Are the days of silly AdSense deals with the likes of MySpace and AOL over for Google? Bernstein analyst Jeffrey Lindsay seems to think so. The analyst upped his price target to $600 for Google shares on the theory that the economy is rebounding and the search giant's revenue per click ratio will follow. Meanwhile, Google's profit margins are likely to go higher.
We also expect that Google will be increasingly prepared to walk away from unfavorable AdSense for search and AdSense for content deals in the future and this "mix shift" will also translate into higher margins. Rather than agree to revenue guarantees and exceptionally high TAC rates to partners such as AOL and MySpace, as it did in the past, we think Google will simply pass on these deals and allow a much larger share of this low margin and loss-making business to go to competitors such as Microsoft. This may result in some sensationally negative headlines such as "Microsoft scoops the Xyz deal from Google," but much of this business is either uneconomic or toxic or both. For example, consider Google's recent write-down of $726 million attributable to the "strategic investment" tied to the AOL AdSense for Search deal.
Lindsay's take is quite believable. Google has propped up MySpace financials in recent years with $900 million in guaranteed revenue through 2010 even though it has had trouble monetizing that inventory. The best move for Google may be to let a rival like Microsoft win a deal like MySpace.

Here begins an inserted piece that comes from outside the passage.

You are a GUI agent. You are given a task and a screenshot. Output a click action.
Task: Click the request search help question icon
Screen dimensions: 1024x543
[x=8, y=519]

There's a decent bit of evidence that Google is already being more selective. Time Warner indicated that it may buy Google's AOL stake back as the media giant plans to spin off AOL. And it's highly unlikely that Google will renew its MySpace deal on the previous terms, much to parent News Corp.'s chagrin.

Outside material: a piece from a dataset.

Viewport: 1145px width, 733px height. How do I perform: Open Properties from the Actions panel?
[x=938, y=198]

Other odds and ends from Lindsay's research note:
An economic rebound in the second half will reverse negative trends in revenue per click rates. That rebound should give Google's fourth quarter revenue growth of 14 percent.

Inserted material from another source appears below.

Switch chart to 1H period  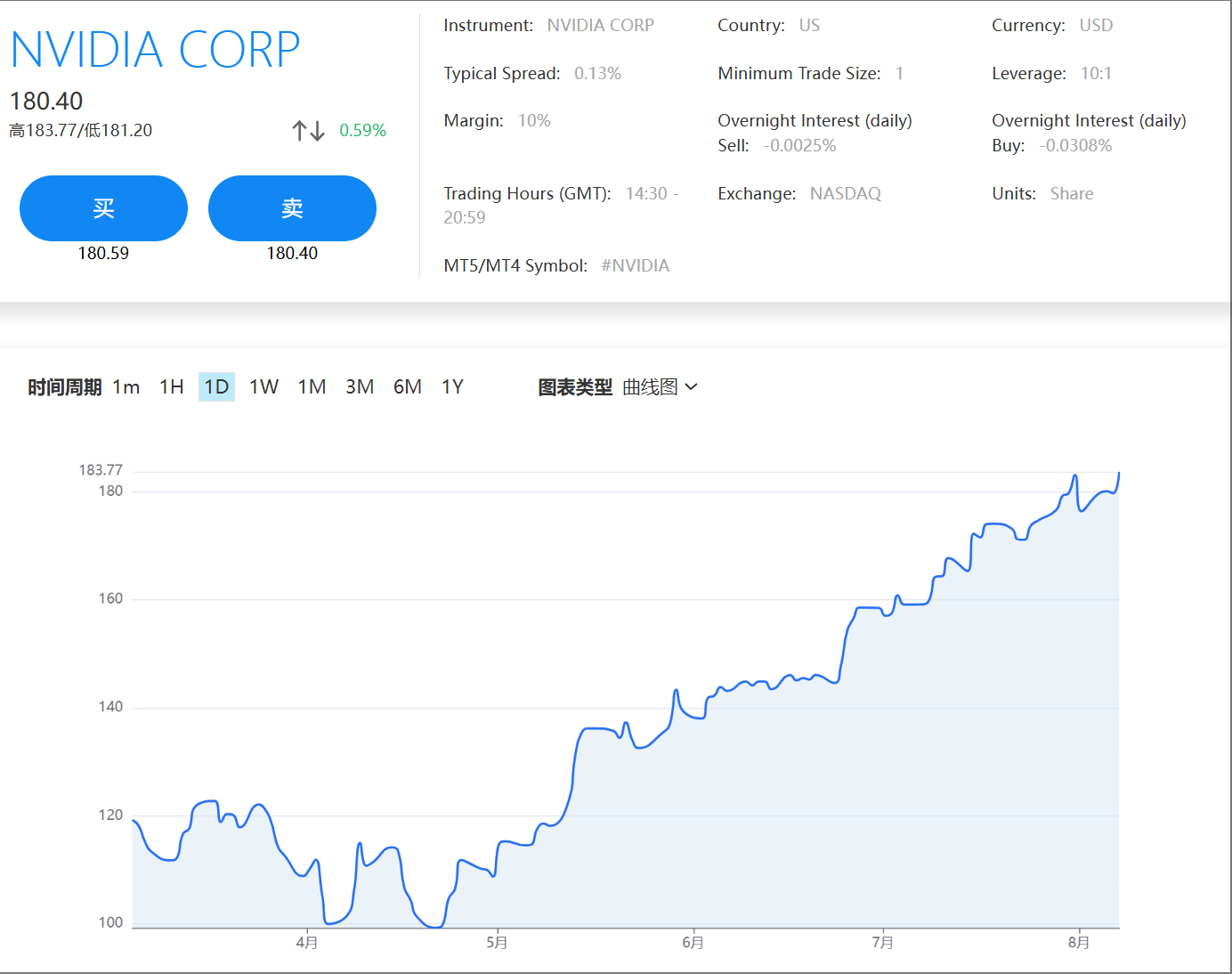pos(172,387)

Paid search has become a proxy for the economy. Lindsay writes:
We believe that paid search is almost unique as an advertising format in that it has no formal contracts and is sold in a real-time electronic auction for search terms. As such, we believe that it will recover almost in real time as the economy improves – so much so that it will in many ways behave like a barometer of economic activity in key sectors such as automobiles and travel. The majority of display advertising does not have these same characteristics because it is sold by sales force and negotiating a new contract typically takes 4-6 weeks per client – generating a significant lag effect. As a result we think the rapid recovery will be almost unique to paid search businesses.
New CFO Patrick Pichette is bringing a new focus on expense control at Google and that discipline will translate into better profits.